Dirtbagging, Deserts, and Disaster: The Perfect Climbing Road Trip

I stood by the side of U.S. 191 waving my arms. Another car slid past. Then another. And another.

“Damn it!” I shouted after the fifth went by without slowing. “Stupid!”

Rain was beginning to fall, and the wind had picked up. The clouds hung low over the mesa. The La Sals were covered in snow.

I was 25 miles from Indian Creek, 40 from Moab, and the battery in my Honda Element was down to Empty.

I’m such an idiot sometimes.

The plan was for a rest day. After three days of sandstone splitters my fingers were shot, my hands were raw and my arms were spent. I needed a shower, a refill on water, some internet and a grocery store. But instead I was on the side of the road miles from anywhere hoping against reason to flag down a pair of jumper cables.

Sometimes the adventure on climbing trips has nothing to do with the climbing.

Everything began in April. First stop: Washington D.C., the climbing Mecca. Andre, my scheduled Red Rocks and Yosemite partner, offered a session at Earth Treks and to let me crash in his spare room. After a New England winter of ice and snow it felt great to pull plastic. Humbling, but fun.

From there I drove on to Wilmington, North Carolina, for a weekend of freediving, descending like a SCUBA diver but without a tank, holding my breath as the light faded through the meters of oceanwater. Stealth-camping in my Element, eating meals out of Wholefoods, it felt like any climbing weekend, except that the worst advice you can give is “BREATHE!”

From there I drove west, the favored direction for the next six weeks. The first real climbing stop was Eastern Tennessee and two days at a secret cliff a friend was developing. “It’s a mix of the Red and the New,” he told me, “more technical than the Red but fewer stopper cruxes than the New.” An oath of secrecy later I found myself below a 40-meter high cliffband stretching from hollow to hollow, perfect orange rock towering above.

“This route is five stars,” my friend told me again and again. He was right. Beautiful sandstone, and to ourselves. We put up a new 5.12 with a fun bouldery crux near the ground and bolt after bolt of devious climbing above, 16 bolts of perfection. The Southeast is still full of hidden gems.
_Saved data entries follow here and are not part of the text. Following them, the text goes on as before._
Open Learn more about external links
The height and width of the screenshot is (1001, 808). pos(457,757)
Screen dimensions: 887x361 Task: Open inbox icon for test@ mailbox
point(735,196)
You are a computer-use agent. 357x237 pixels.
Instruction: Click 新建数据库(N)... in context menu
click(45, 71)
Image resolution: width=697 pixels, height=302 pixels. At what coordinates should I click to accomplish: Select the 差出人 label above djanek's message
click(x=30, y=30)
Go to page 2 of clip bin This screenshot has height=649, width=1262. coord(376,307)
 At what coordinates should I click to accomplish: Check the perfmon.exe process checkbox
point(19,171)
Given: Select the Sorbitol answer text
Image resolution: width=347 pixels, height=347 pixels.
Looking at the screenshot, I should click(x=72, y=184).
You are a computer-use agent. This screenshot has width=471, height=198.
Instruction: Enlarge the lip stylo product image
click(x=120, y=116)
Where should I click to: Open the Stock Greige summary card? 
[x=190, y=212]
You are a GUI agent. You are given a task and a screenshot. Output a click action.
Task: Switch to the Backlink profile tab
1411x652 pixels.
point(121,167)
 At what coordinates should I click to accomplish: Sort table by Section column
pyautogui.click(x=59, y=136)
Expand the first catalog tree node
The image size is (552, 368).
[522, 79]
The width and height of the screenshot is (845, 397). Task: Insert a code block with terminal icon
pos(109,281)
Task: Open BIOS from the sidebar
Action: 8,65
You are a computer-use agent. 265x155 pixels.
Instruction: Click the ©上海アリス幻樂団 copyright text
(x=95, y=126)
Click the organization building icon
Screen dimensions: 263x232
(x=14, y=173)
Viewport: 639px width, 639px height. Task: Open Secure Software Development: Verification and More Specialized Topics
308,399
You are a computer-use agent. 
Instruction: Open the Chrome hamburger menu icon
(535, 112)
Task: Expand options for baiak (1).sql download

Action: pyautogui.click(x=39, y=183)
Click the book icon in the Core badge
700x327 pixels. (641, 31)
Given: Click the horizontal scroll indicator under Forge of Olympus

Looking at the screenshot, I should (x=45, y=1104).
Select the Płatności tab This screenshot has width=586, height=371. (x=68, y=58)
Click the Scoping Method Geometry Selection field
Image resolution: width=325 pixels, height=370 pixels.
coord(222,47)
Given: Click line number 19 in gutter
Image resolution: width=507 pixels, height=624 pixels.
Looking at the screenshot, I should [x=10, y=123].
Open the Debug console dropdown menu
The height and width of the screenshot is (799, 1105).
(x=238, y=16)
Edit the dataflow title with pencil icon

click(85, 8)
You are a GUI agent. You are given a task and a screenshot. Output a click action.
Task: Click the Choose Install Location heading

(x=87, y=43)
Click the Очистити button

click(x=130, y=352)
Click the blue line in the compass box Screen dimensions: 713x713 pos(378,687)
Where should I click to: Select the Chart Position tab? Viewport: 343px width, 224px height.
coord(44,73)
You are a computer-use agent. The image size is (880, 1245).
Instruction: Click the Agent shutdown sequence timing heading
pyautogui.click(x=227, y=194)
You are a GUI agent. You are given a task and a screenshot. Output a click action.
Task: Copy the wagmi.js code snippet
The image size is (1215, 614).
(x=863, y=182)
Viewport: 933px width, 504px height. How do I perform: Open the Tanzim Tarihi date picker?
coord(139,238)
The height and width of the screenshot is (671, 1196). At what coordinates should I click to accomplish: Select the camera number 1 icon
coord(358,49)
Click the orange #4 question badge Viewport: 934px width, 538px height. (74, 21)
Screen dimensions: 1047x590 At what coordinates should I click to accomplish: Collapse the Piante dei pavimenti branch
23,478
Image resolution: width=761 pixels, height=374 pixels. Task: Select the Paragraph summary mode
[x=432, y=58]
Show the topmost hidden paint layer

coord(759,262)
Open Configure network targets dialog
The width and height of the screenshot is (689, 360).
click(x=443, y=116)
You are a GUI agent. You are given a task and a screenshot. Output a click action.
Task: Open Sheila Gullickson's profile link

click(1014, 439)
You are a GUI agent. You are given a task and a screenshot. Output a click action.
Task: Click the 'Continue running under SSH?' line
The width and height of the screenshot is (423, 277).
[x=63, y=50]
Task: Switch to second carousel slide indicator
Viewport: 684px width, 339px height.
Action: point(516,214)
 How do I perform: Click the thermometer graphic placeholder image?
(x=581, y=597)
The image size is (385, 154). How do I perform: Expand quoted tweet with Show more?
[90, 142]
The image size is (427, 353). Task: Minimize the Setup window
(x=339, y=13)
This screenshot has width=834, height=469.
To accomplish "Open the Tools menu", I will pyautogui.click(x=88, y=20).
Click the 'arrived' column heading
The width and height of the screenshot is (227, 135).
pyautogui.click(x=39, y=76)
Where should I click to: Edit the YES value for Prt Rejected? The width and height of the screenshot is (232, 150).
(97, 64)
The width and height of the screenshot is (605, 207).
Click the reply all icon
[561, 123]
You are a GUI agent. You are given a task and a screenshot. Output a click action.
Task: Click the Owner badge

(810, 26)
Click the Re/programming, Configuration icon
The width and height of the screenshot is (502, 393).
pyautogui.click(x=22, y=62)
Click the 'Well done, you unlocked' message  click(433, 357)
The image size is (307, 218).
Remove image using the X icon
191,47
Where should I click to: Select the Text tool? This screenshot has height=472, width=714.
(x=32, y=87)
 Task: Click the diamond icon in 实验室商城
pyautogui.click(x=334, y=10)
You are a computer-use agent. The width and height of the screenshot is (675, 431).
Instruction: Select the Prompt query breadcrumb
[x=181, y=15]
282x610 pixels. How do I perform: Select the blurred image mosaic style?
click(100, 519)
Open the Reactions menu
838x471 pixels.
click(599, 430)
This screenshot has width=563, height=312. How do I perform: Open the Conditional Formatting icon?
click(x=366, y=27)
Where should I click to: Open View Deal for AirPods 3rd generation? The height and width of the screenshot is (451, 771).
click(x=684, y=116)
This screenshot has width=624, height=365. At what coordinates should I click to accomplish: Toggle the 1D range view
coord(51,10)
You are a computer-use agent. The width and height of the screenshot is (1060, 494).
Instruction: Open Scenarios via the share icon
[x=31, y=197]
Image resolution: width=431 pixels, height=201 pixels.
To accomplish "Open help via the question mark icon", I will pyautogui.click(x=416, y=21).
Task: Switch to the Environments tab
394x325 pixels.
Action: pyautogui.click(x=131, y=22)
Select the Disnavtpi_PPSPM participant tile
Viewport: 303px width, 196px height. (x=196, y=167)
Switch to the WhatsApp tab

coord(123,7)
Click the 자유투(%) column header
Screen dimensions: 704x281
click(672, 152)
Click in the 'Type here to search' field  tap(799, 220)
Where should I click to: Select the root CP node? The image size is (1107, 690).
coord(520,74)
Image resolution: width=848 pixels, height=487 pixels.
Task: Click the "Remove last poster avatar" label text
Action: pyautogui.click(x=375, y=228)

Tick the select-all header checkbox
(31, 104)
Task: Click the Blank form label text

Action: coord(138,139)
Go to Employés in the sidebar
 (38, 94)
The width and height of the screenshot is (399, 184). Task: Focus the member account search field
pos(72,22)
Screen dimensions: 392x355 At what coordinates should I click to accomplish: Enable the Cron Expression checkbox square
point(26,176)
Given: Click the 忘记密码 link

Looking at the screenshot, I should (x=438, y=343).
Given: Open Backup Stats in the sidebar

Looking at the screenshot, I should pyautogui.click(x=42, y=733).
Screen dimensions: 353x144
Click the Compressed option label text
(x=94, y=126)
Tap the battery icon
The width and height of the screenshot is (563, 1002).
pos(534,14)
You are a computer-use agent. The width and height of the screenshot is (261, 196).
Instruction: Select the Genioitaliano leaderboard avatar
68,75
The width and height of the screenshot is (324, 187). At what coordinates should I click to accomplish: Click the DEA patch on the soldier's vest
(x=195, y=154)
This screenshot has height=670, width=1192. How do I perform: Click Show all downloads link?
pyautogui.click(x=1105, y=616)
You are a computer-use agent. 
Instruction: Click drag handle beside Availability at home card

East coast sending on the first leg of my cross country  road trip

East coast sending on the first leg of my cross country road trip

But I had friends to meet in the Red, as well as a project to attend to.

For Northeasterners the RRG is a transition ground, the place to switch from pulling on ice tools to grabbing rock holds. It’s a spring pilgrimage, one seldom observed fit for rock climbing.

A few years ago I caught a glimpse of Cell Block Six, a soaring line on the Midnight Surf wall. It called to me, a perfect transition route—big holds, big moves, lots of airtime—it seemed to shout “Welcome to sport climbing season!” I wanted on.

So day one: Warm up slow on 5.10, then head to where the cliff arches at angles that block the sun. Get on the project. Fall all over the project.

Day two: Recover from Day one.

It took two days of gravity testing, pizza dinners and sandstone buckets to clip the chains, but a pair of handjams after the crux unlocked the route. Desperate through the crux, I recovered enough in those jams to feel like the chains came too soon. The transition to rock season was on!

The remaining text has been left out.